EXERCISE INPUT START

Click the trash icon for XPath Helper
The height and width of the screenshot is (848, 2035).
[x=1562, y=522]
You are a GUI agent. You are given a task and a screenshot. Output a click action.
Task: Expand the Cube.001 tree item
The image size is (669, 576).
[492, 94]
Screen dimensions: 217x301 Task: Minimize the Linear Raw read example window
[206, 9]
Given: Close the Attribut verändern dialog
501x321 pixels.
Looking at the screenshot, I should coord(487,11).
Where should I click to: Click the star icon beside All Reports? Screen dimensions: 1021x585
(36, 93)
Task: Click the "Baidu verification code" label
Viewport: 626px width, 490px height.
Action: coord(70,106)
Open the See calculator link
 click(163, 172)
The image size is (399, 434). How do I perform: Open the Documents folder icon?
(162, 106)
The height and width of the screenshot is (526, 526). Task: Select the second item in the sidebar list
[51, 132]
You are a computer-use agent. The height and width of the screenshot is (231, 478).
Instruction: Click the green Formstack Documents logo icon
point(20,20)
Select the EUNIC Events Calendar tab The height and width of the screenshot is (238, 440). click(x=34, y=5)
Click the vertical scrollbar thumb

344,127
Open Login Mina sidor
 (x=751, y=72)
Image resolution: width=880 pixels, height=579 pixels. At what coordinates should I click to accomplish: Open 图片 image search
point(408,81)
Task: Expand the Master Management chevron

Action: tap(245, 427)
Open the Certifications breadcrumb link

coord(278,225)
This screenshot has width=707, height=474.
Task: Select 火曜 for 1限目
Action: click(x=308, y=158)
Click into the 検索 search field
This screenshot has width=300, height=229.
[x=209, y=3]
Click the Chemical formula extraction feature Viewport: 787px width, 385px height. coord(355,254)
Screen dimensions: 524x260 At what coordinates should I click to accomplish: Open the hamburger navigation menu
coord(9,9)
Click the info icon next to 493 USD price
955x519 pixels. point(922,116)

EXERCISE INPUT END

### WORK REQUEST
Write the data above out again in full, with every word as given.

### ANSWER TO THIS PROBLEM
Click the trash icon for XPath Helper
The height and width of the screenshot is (848, 2035).
[x=1562, y=522]
You are a GUI agent. You are given a task and a screenshot. Output a click action.
Task: Expand the Cube.001 tree item
The image size is (669, 576).
[492, 94]
Screen dimensions: 217x301 Task: Minimize the Linear Raw read example window
[206, 9]
Given: Close the Attribut verändern dialog
501x321 pixels.
Looking at the screenshot, I should coord(487,11).
Where should I click to: Click the star icon beside All Reports? Screen dimensions: 1021x585
(36, 93)
Task: Click the "Baidu verification code" label
Viewport: 626px width, 490px height.
Action: coord(70,106)
Open the See calculator link
 click(163, 172)
The image size is (399, 434). How do I perform: Open the Documents folder icon?
(162, 106)
The height and width of the screenshot is (526, 526). Task: Select the second item in the sidebar list
[51, 132]
You are a computer-use agent. The height and width of the screenshot is (231, 478).
Instruction: Click the green Formstack Documents logo icon
point(20,20)
Select the EUNIC Events Calendar tab The height and width of the screenshot is (238, 440). click(x=34, y=5)
Click the vertical scrollbar thumb

344,127
Open Login Mina sidor
 (x=751, y=72)
Image resolution: width=880 pixels, height=579 pixels. At what coordinates should I click to accomplish: Open 图片 image search
point(408,81)
Task: Expand the Master Management chevron

Action: tap(245, 427)
Open the Certifications breadcrumb link

coord(278,225)
This screenshot has width=707, height=474.
Task: Select 火曜 for 1限目
Action: click(x=308, y=158)
Click into the 検索 search field
This screenshot has width=300, height=229.
[x=209, y=3]
Click the Chemical formula extraction feature Viewport: 787px width, 385px height. coord(355,254)
Screen dimensions: 524x260 At what coordinates should I click to accomplish: Open the hamburger navigation menu
coord(9,9)
Click the info icon next to 493 USD price
955x519 pixels. point(922,116)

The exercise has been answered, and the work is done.